For this exercise, retype the lines from the one that holds "You are a computer-use" through the one that holds "Screen dimensions: 243x528" in the records below, both included, exactly and without pictures.

___ Provided records

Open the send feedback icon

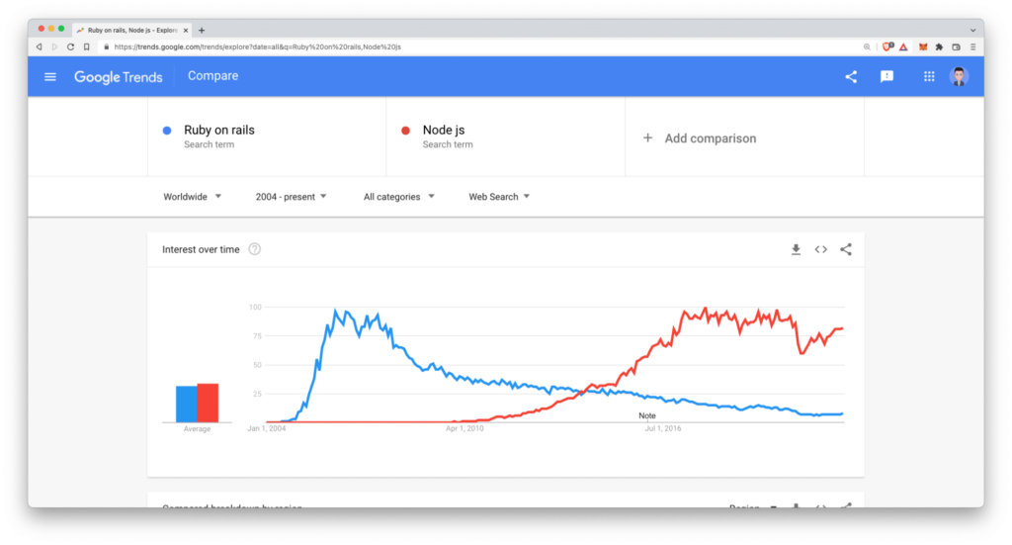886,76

______
___ Provided records

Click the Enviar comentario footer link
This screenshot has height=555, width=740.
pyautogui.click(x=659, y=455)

______
___ Provided records

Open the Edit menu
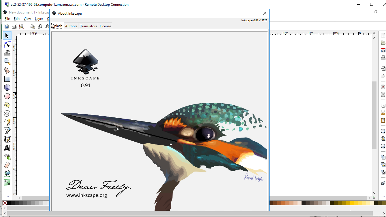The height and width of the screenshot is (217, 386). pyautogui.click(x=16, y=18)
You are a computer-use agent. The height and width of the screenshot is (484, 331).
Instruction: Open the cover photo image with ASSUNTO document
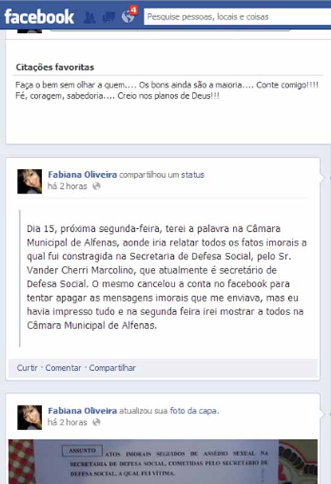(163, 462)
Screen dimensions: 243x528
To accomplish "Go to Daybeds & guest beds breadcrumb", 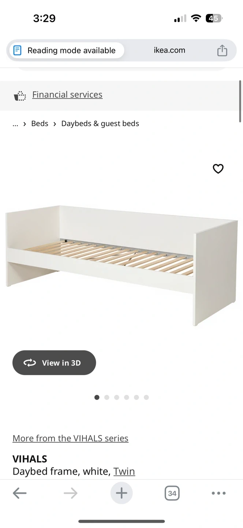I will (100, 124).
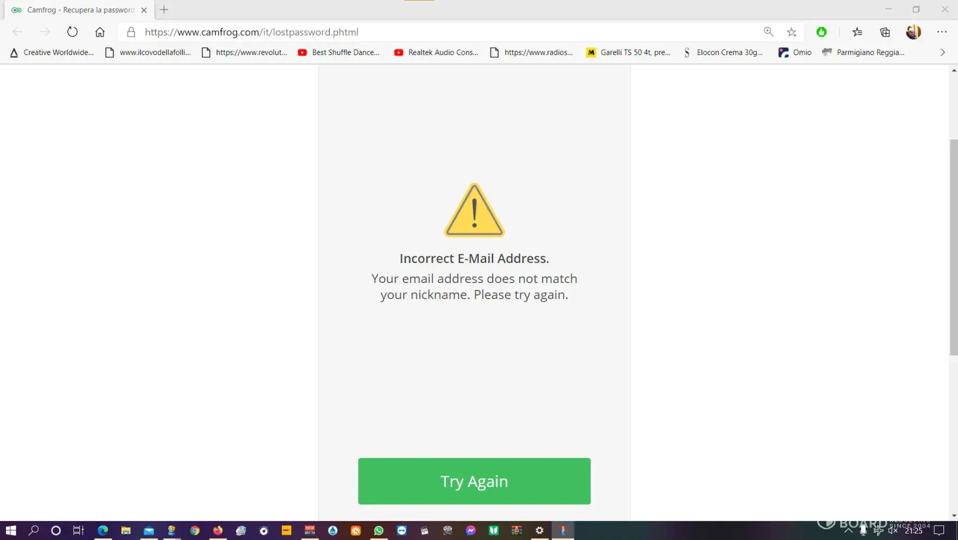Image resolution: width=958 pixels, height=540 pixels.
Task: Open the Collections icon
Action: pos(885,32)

______

Final answer:
You are a computer-use agent. The height and width of the screenshot is (484, 331).
Instruction: Open the cover photo image with ASSUNTO document
(163, 462)
Screen dimensions: 243x528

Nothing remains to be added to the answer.